En bon lecteur de Paul Féval (auteur du roman de cape et d’épée Le Bossu), je pars du principe que « si tu ne viens pas [à la poésie, la poésie] ira à toi ! » Concrètement, nous faisons en sorte que la poésie soit présente partout sur le territoire, en allant à la rencontre des gens là où ils sont : dans les bibliothèques, les librairies, les établissements scolaires, bien sûr, mais aussi les maisons de quartier et même dans les bus, comme lors du Printemps des Poètes. Ici-même, à la Maison de la Poésie, nous ne parvenons pas toujours à remplir la salle dont nous disposons (et qui au demeurant ne peut contenir que 80 personnes). Mais à travers nos interventions hors les murs, nous parvenons à toucher (dans tous les sens du mot) plus de 3 000 personnes au cours de l’année, auxquels il faut ajouter les quelque 2 500 élèves et étudiants concernés par les actions en milieu scolaire.
– De quel effectif disposez-vous ?
La Maison de la Poésie compte quatre permanents : une assistante chargée de l’accueil du public et d’une part de l’administration, une personne en charge de l’autre part administrative, de l’accueil des artistes et de la communication, la Maison proposant une programmation annuelle, possédant un site, un blog et une page Facebook. Et puis, soucieux de maintenir le lien avec l’Education nationale, nous avons recruté une personne en charge des relations avec les établissements scolaires. Cette même personne est aussi en charge du développement culturel avec d’autres acteurs du territoire, aussi bien des associations que des entreprises. Quatre agents permanents donc, moi compris, auxquels s’ajoutent les techniciens intermittents et le régisseur général, également intermittent. Le financement de ces postes est intégralement assuré par l’Agglomération, et en partie par le Conseil général des Yvelines sur le temps du festival PoésYvelines – La Semaine des poètes.
– Au final, c’est un effectif relativement réduit au regard de votre programmation…
Merci de le souligner !
– Avec le recul, quels sont les moments forts qui vous reviennent spontanément à l’esprit ?

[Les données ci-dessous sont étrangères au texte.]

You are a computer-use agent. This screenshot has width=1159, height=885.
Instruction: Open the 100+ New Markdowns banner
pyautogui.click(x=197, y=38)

C’est une question difficile pour moi, car ma nature ne m’incline pas à regarder dans le rétroviseur, mais plutôt devant moi. Cela étant dit, bien évidemment l’histoire de la Maison est jalonnée de rencontres magnifiques et mémorables. Comme celle avec Fernando Arrabal, que nous avions fait venir pour le spectacle issu de son recueil La Pierre de la Folie. L’entendre parler pendant une heure et demie, ce n’était que du bonheur. Je pense aussi à Bernard Noël, accueilli il y a une dizaine d’années : le public était peu nombreux, ce dont il ne s’est pas offusqué, se prêtant même volontiers au jeu de l’échange. Je pourrais continuer ainsi à citer bien d’autres poètes comme Jacques Roubaud qui a préféré venir ici plutôt que d’assister à la couturière d’un spectacle inspiré de ses textes, Andrée Chedid, qui fit sa dernière « sortie » chez nous, ou Vénus Khoury-Ghata, deux grandes dames de la poésie.
Au-delà des personnes, il y a aussi tous ces spectacles que nous avons pu créer au sein de la Maison, comme ceux de la chanteuse, comédienne et metteuse en scène Frédérique Wolf-Michaux, autour d’un auteur et d’un musicien à chaque fois différents.
Cette année, j’ai mis en place une collaboration avec l’acteur et metteur en scène Charles Gonzalès. Un artiste véritable avec toute la personnalité que cela suppose, à la fois exigeante et impatiente. C’est un bonheur que de travailler avec lui: il s’empare de textes avec gourmandise en sachant partager son enthousiasme.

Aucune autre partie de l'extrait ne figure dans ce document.